Pour moi, qui touche au moment de l’épreuve, au jour qui va décider de tous mes jours, je veille sur moi-même, et me tiens ce langage : « Non, jusqu’à ce jour, mes actions, mes paroles n’ont rien prouvé ; interprètes vagues et trompeurs de l’âme, ils la déguisent sous des dehors flatteurs ; la mort seule me révélera mes progrès. Je vais donc me préparer sans crainte à ce jour où, laissant de côté le fard et l’artifice, je prononcerai sur moi-même ; je dirai si mon courage était dans le coeur ou sur les lèvres ; si ces défis généreux portés à la Fortune, n’étaient dans ma bouche que le rôle d’un comédien. Laisse là l’estime des hommes ; accordée au vice comme à la vertu, elle ne prouve rien ; laisse là ces études de toute ta vie : la mort, la mort seule, voilà ton juge. Oui, ces disputes savantes, ces entretiens philosophiques, ces maximes puisées dans les livres des sages, ces doctes conférences ne prouvent pas le véritable courage : que de gens parlent en héros ! Tesoeuvres, on ne les verra qu’à ton dernier soupir —. Eh bien ! ,j’accepte cette loi ; je ne crains pas le tribunal de la mort. » Voilà ce que je me dis, à moi ; mais regardez-les, ces paroles, comme adressées à vous-même. Vous êtes plus jeune ? eh ! qu’importe ? la mort ne compte pas les années. Vous ne savez en quel lieu elle vous attend ; attendez-la donc en tout lieu.

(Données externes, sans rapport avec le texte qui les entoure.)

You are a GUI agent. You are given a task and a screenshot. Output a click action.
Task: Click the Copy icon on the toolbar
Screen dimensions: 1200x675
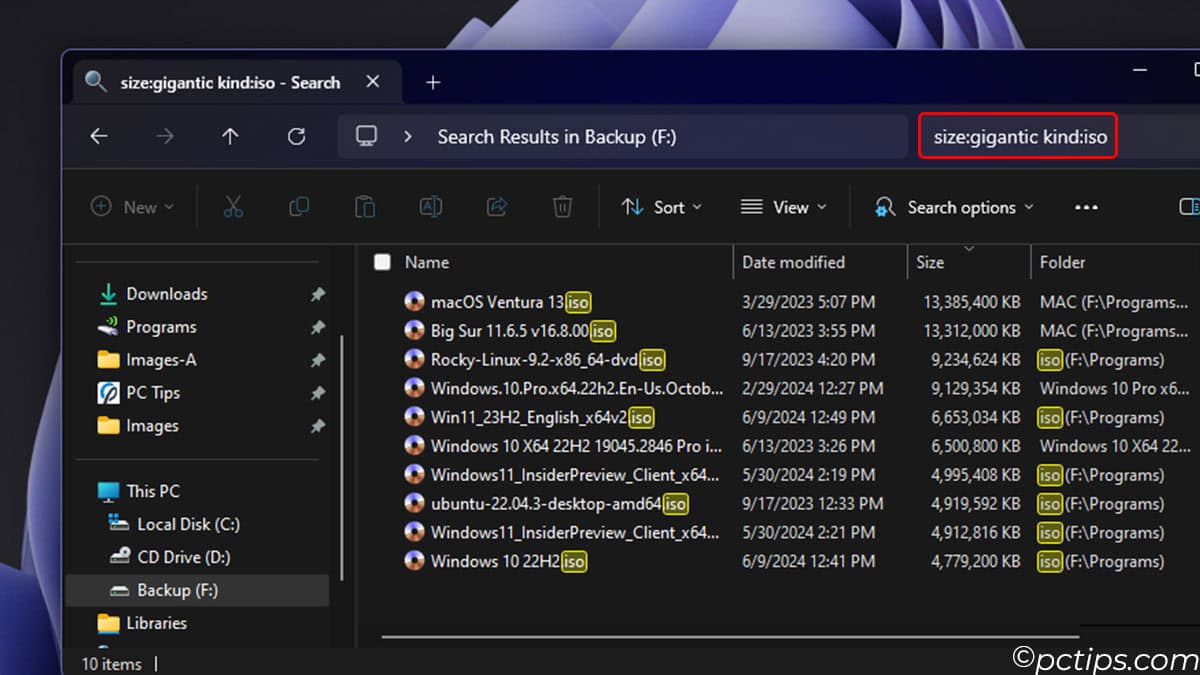[x=299, y=207]
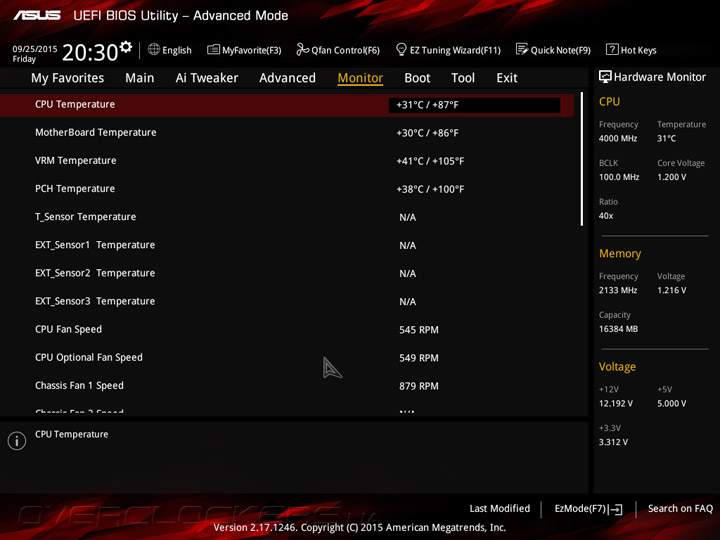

J’allais finir ici ma lettre, et je me préparais à la cacheter ; mais notre pacte est sacré : il ne faut pas la mettre en route sans provision. Je ne vous dirais pas à qui j’emprunte, que vous sauriez à quel trésor je puise. Encore quelque temps, et vous serez payé de mes propres fonds ; en attendant, voici ce que me prête Épicure : « Lequel vaut mieux, dit-il, que la mort vienne vers nous, ou nous vers elle.? » Voilà qui est clair : il est bon d’apprendre à mourir. Peut-être trouverez-vous inutile d’apprendre ce qui ne doit servir qu’une fois ? c’est précisément pourquoi il faut s’y préparer : il faut toujours étudier, quand on n’est jamais sûr de savoir. Pensez à la mort, c’est-à-dire, pensez à la liberté. Apprendre la mort, c’est désapprendre la servitude, c’est se montrer au-dessus ou du moins à l’abri de toute tyrannie. Eh ! que me font à moi les cachots, les satellites, les verrous ! j’ai toujours une porte ouverte. Une seule chaîne nous retient ; c’est l’amour de la vie. Sans la briser entièrement, il faut l’affaiblir de telle sorte, qu’au besoin elle ne soit plus un obstacle, une barrière qui nous empêche de faire à l’instant ce qu’il nous faut faire tôt ou tard.

Sénèque, Lettres à Lucillius. Lettre XXVI.